YOU ARE THE AUTHOR OF YOUR DESTINY

The most important thing is life is the conviction that you can change your life in any way you want regardless of your circumstances. This blog captures some of the finniest ideas distilled over many years by people who of different races, gender, religion and other affiliations. The purpose is primarily to entertain, motivate and challenge you to to produce a masterpiece of yourself.

Friday, January 29, 2010

ARE YOU AN ENTREPRENEUR OR A BUSINESS-PERSON?

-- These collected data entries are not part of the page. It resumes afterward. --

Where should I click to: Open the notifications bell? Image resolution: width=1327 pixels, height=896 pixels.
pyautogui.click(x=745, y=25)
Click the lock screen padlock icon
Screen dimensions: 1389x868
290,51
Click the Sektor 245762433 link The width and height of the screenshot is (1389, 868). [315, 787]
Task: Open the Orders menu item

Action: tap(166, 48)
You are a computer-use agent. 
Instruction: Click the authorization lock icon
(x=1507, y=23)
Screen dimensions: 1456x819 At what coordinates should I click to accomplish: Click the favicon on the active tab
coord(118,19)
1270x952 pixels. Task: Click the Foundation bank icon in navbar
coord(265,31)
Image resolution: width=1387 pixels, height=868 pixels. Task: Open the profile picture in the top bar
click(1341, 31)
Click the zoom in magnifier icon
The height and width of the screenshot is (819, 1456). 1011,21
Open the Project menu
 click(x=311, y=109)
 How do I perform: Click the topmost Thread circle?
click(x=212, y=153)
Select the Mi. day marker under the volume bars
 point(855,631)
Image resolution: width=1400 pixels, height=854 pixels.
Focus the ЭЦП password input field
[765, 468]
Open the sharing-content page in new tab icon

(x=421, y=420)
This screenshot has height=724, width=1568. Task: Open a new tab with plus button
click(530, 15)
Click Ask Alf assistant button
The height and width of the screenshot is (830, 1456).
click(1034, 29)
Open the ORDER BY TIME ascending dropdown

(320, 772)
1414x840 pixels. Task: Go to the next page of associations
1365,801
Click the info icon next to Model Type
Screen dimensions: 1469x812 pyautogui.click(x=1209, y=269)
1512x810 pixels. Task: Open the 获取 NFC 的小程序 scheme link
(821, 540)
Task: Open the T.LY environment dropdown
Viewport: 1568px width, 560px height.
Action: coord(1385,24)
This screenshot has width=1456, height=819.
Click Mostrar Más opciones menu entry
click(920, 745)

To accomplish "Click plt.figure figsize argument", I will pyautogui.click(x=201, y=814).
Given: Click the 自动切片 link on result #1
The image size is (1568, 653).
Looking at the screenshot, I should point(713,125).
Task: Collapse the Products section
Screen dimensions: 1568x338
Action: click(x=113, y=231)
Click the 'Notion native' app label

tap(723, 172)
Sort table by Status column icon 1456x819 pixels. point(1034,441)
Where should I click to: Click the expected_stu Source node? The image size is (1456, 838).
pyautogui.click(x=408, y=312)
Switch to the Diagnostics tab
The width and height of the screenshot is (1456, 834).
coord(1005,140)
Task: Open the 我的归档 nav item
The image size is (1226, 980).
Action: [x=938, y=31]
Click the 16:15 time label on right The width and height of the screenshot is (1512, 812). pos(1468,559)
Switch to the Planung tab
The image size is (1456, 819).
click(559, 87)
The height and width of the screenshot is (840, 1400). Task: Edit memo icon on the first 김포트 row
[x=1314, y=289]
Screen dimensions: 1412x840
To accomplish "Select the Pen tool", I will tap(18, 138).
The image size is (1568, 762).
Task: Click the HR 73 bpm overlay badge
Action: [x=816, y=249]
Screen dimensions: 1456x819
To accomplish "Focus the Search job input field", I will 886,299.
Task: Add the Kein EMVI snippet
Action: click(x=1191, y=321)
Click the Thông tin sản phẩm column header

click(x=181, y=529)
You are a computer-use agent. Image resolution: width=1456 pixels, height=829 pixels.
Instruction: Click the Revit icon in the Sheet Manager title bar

The term business-person and entrepreneur are sometimes used interchangeably although they mean different things
An entrepreneur is a person who conceptualizes, initiates and materialize a business process which is entirely unique and original. In other words an entrepreneur is someone who starts a business from a fresh idea and makes it work or applies an existing idea differently.
Merriam-Webster defines an “entrepreneur as a person who organizes and manages any enterprise, especially a business, usually with considerable initiative and risk.” The key words here are initiative and risk.
A business-person on the other had is someone who start a business on an existing market platform laid by the entrepreneurs. In this context entrepreneurs are business people but not all business people are entrepreneurs.
Being an entrepreneur is a difficult task. You have to discover your way through the market and get your brand or the product established. A businessman needs to be smart and invest in an established brand at the right time to make money.
How can a business-person become an entrepreneur? By injecting freshness, uniqueness and creativity in their business.
This is because it is easier to survive tough times as an entrepreneur than as a business-person. In entrepreneurship, there is less competition because products on offer are unique and easily differentiated. You have probably heard the classic idiom, “Don’t re-invent the wheel.” Personally I believe this idiom is fundamentally flawed and grossly mis-applied in dozens of situations.
It says that if something works, it should not be changed.
Nonetheless, almost all situations, the wheel is never perfect and there are better designs, better ways of doing something. In this case it makes sense to re-invent the wheel. As Mark Twain once said, “Even if you are on the right path, you’ll get run over if you just sit there.” In late 1990s Barclays Bank introduced unsecured loans, a very unique product at a time when many banks were dealing with high rates of loan defaults and non-performing secured loans.
Other banks decided to adapt a wait-and-see approach on this ‘weird idea’ . I was personally amazed when a whole sales team from the bank invaded my office with forms ready to give anyone money without collateral.
New ways
It took almost half a decade before other banks realised there was money to be made by giving unsecured loans. What is more, the security they held so dearly did not guarantee repayment. By then Barclays had grown tremendously, establishing itself within the unsecured loans niche where it has remained unchallenged.
Another example is Equity Bank. Although it existed as a micro-finance institution for close to 20 years, it only attracted national and global attention in the late 1990s.
During that time Kenya was experiencing its worst post-independence financial crisis in the banking industry with most institutions closing their countryside branches. To make profit, they had to charge customers very high ledger fees and raise the minimum account balance.
But Equity amazed both its competitors and customers. As relatively new establishment without financial expertise and muscle, it started opening branches in the very places where the big banks where shutting down. In total defiance of logic, the bank waived ledger fees and set up almost negligible minimum operating balances. Once again, the rest of the industry adopted a wait-and-see attitude.
After redefining the banking rules and succeeding, other banks followed suit. It did not invent banking, but invented new ways of dealing with customers and new services that suited the mass market. Equity lived up to its slogan, “The Listening Caring Financial Partner”, moving from business to entrepreneurship.
In his book, Diary of a Mad Businessman, Delano White writes, “Business innovations generally start within small businesses. The greatest innovations are not thought up in corporate boardrooms. They originated in dorm rooms, working lofts and basements. Creativity drives business and our society. Without the initiative taken daily by ground business owners, society would be at a standstill.”
What we need to improve our economy and our lives is more entrepreneurs and fewer business-people.
This article is derived from The Art of Entrepreneurship by Murori Kiunga.